Available data:
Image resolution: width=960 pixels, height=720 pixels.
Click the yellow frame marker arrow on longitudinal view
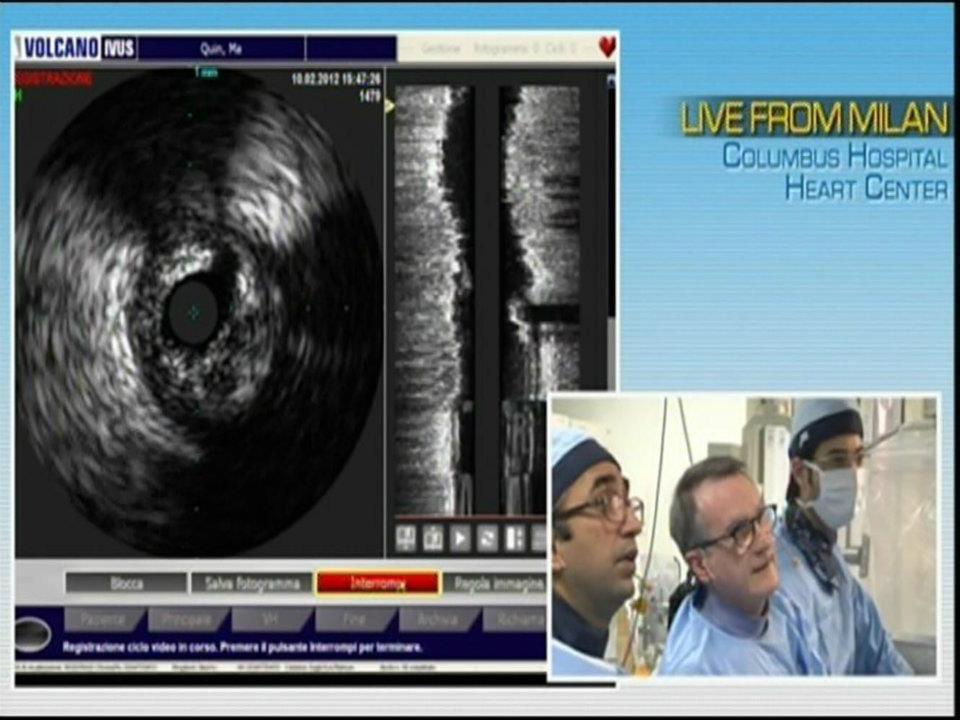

==

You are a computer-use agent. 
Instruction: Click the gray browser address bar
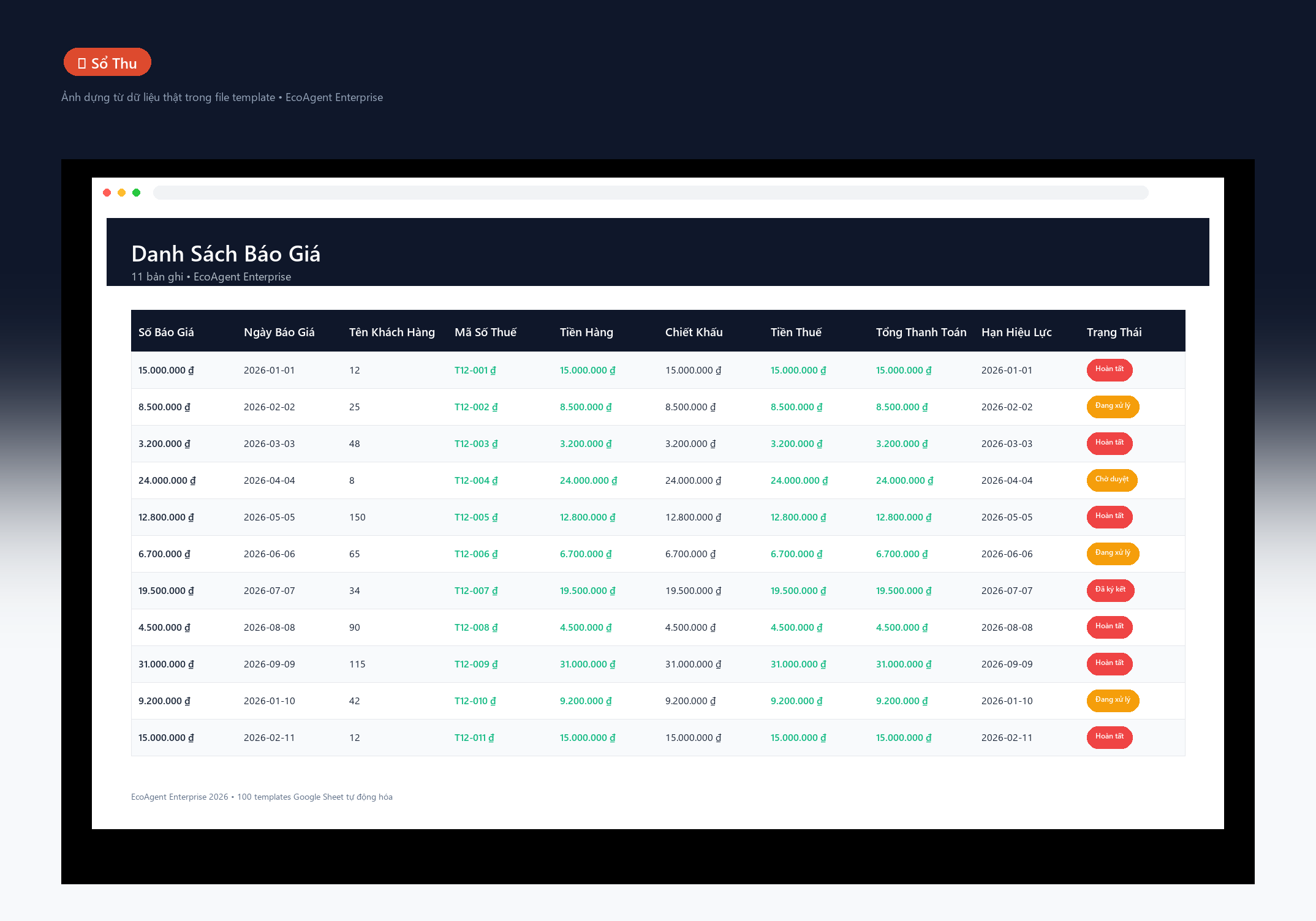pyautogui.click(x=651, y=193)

---

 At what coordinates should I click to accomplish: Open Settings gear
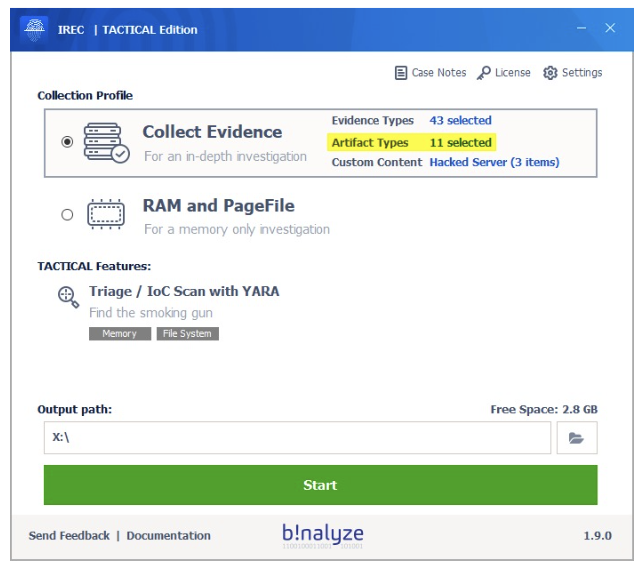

Problem to work on:
Would you copy, unchanged, the stretch of the records above that begins at the line containing "Image resolution: width=960" and ends at the line containing "Click the yellow", and only that?

Result for this exercise:
Image resolution: width=960 pixels, height=720 pixels.
Click the yellow frame marker arrow on longitudinal view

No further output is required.